Die Parlamentsverwaltung des Bundestags hat den Zugang zu mehr als 100.000 Websites von Parlamentsrechnern aus sperren lassen. Das Netzwerk soll so vor einer Infizierung mit weiteren Trojanern geschützt werden.

(Foto: dpa)

BerlinNach den jüngsten Cyber-Attacken auf den Bundestag hat die Parlamentsverwaltung den Zugang zu mehr als 100.000 Websites von Parlamentsrechnern aus sperren lassen. Das bestätigte einer der Parlamentarischen Geschäftsführer der Unionsfraktion, Bernhard Kaster, am Freitag in Berlin. Aus der SPD gab es skeptische Stimmen zum Vorgehen des Bundestages.
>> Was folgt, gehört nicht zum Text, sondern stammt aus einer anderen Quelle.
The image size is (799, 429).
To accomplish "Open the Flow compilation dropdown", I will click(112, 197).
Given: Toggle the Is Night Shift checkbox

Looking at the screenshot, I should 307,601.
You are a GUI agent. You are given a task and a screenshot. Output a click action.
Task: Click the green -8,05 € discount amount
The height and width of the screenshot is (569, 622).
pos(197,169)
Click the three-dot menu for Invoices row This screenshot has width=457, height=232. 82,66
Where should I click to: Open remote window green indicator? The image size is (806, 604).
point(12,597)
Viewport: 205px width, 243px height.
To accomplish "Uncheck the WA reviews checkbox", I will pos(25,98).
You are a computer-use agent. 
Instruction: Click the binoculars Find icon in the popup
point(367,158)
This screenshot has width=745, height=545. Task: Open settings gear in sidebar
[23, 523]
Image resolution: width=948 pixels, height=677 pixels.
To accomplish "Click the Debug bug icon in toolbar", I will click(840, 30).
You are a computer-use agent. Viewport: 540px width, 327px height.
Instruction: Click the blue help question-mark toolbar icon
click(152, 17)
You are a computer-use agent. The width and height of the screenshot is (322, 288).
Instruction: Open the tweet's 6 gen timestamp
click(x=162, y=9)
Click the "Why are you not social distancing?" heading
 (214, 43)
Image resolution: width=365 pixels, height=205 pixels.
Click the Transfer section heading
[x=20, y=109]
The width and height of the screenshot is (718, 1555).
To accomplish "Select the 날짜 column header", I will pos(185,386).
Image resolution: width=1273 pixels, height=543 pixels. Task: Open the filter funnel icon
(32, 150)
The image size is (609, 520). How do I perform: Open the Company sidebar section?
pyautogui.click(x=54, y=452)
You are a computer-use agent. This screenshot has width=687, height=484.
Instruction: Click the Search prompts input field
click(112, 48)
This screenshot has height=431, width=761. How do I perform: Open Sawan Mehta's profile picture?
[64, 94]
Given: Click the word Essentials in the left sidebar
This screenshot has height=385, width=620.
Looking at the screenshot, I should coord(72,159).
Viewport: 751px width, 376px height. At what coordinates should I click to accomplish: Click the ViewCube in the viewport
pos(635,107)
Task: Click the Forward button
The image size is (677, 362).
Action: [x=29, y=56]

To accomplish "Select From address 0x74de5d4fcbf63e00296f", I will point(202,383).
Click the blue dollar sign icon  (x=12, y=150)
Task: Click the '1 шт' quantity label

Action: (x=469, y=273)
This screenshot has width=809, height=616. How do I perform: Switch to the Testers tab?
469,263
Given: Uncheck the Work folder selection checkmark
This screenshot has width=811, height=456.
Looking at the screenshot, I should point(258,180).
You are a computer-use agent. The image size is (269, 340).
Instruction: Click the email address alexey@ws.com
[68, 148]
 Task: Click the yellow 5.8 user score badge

Mit der Maßnahme soll nach einem Bericht des Magazins „Spiegel“ verhindert werden, dass sich weitere Computer mit sogenannten Trojanern infizieren. Kaster sagte dazu, an diesem Wochenende solle der gesamte Internetverkehr des Bundestages mit Ausnahme der E-Mails über den sogenannten Informationsverbund Berlin-Bonn (IVBB) geschaltet werden. Dieses besonders gesicherte Netzwerk für die interne Kommunikation der verschiedenen Standorte von Regierungsbehörden verfüge über einen erheblich größeren Filter als bislang im Bundestag der Fall.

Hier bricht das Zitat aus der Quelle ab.